Biographers do not have the luxury of fabricating a character out of whole cloth, so they read as thoroughly as possible in their subjects’ ego-documents (e.g., diaries, memoirs, correspondence), paying extensive attention as well to contemporary accounts of their subject. Just as novels in our own era are increasingly likely to have unreliable narrators, so is it possible to write fragmentary biographies, where caesurae are openly displayed rather than cleverly concealed.


Social history, which for the past sixty years has been the bread and butter of academic historiography, is effective at illuminating the life of the forgotten, but less so in examining those who have not been forgotten but rather lionized and mythologized – petrified into marble, so to speak. The world-historical individual needs to be not only humanized, as Ron Chernow did so brilliantly with Alexander Hamilton, and not merely contextualized, as any good, traditional, “life and times” biography will do. An academic historian can bring to the art of biography the skill of deconstruction. By “deconstruction” I do not mean only the unraveling of myth and exposure of foibles. Rather, deconstruction entails challenging the very core of traditional biography: the stable, coherent self.

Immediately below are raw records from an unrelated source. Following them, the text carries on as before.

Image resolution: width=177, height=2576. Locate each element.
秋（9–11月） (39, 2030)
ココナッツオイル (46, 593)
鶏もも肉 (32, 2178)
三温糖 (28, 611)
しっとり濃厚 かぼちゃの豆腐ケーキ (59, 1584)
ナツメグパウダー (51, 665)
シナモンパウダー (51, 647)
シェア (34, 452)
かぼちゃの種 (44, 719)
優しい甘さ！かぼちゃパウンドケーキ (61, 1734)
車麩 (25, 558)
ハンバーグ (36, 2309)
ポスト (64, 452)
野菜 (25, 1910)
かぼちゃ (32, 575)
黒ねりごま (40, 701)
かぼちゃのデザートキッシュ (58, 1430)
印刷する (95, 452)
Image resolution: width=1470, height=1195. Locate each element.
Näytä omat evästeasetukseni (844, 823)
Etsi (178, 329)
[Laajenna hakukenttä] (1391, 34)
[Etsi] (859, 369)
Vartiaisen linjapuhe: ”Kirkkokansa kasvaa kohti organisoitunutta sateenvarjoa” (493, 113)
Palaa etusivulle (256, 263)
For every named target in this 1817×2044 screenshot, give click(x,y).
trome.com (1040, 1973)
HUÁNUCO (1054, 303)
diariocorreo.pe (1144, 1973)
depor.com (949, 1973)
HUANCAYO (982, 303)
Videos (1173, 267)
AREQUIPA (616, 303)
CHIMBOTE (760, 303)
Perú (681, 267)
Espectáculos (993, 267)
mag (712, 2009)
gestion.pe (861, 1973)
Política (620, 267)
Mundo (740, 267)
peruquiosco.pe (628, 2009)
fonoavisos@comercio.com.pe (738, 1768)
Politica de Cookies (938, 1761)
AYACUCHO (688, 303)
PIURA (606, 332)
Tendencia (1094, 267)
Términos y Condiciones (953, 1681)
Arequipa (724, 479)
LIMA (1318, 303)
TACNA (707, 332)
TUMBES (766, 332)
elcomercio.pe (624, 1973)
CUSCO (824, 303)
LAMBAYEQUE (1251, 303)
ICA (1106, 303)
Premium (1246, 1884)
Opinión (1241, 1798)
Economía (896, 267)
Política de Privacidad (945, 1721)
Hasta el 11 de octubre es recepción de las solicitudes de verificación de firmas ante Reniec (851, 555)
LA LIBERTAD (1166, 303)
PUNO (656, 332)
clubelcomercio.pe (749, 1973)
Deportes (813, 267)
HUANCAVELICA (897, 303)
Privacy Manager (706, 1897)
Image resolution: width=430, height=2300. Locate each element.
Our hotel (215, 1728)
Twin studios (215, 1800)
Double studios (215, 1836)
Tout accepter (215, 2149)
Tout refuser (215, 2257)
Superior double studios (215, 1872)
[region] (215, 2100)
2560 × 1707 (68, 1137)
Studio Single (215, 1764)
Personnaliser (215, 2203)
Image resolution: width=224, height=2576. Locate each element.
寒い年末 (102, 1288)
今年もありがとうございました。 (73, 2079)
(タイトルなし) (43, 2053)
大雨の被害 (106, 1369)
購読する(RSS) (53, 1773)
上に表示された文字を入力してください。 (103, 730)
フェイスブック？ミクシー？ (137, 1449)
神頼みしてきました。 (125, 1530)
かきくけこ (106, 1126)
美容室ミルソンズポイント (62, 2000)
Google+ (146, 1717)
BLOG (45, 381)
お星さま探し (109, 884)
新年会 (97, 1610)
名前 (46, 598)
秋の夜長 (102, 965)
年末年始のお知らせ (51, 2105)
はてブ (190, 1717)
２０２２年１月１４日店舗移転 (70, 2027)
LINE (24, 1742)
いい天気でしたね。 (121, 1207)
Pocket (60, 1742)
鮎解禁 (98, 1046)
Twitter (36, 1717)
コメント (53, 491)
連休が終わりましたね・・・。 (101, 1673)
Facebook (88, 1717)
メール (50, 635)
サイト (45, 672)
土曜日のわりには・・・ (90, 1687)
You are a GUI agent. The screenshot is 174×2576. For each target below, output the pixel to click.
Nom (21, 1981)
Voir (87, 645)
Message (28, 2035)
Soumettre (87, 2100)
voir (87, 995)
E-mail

Harris’ Vivekananda and my Herzl existed as discrete beings in time and space, and certain drives and characteristics accompanied them throughout their lives, but they were also shifting, multi-faceted, and fluid beings – even though Herzl attempted to present himself as rock solid.


Individuals are like quantum particles – observable but not fully knowable and displaying counter-intuitive traits akin to the quantum object’s possession of the characteristics of both particles and waves. Academic historians prefer the equivalent of classical physics’ focus on larger, aggregate units whose movements are easier to track. Individuals are mercurial, and it is the contingency of their being that gives readers faith in their own agency and pride in what their fellow particles have wrought in the world.

 

Derek Penslar is the William Lee Frost Professor of Jewish History. He is the director of undergraduate studies within the department and directs Harvard’s Center for Jewish Studies. Penslar is a resident faculty member at the Minda de Gunzburg Center for European Studies (CES) and is also affiliated with Harvard’s Center for Middle Eastern Studies. His books have engaged with a variety of approaches and methods, including the history of science and technology (Zionism and Technocracy: The Engineering of the Jewish Settlement in Palestine 1870-1918, 1991), economic history (Shylock’s Children: Economics and Jewish Identity in Modern Europe, 2001), military history (Jews and the Military: A History, 2013), biography (Theodor Herzl: The Charismatic Leader, 2020), and the history of emotions (Zionism: An Emotional State, 2023).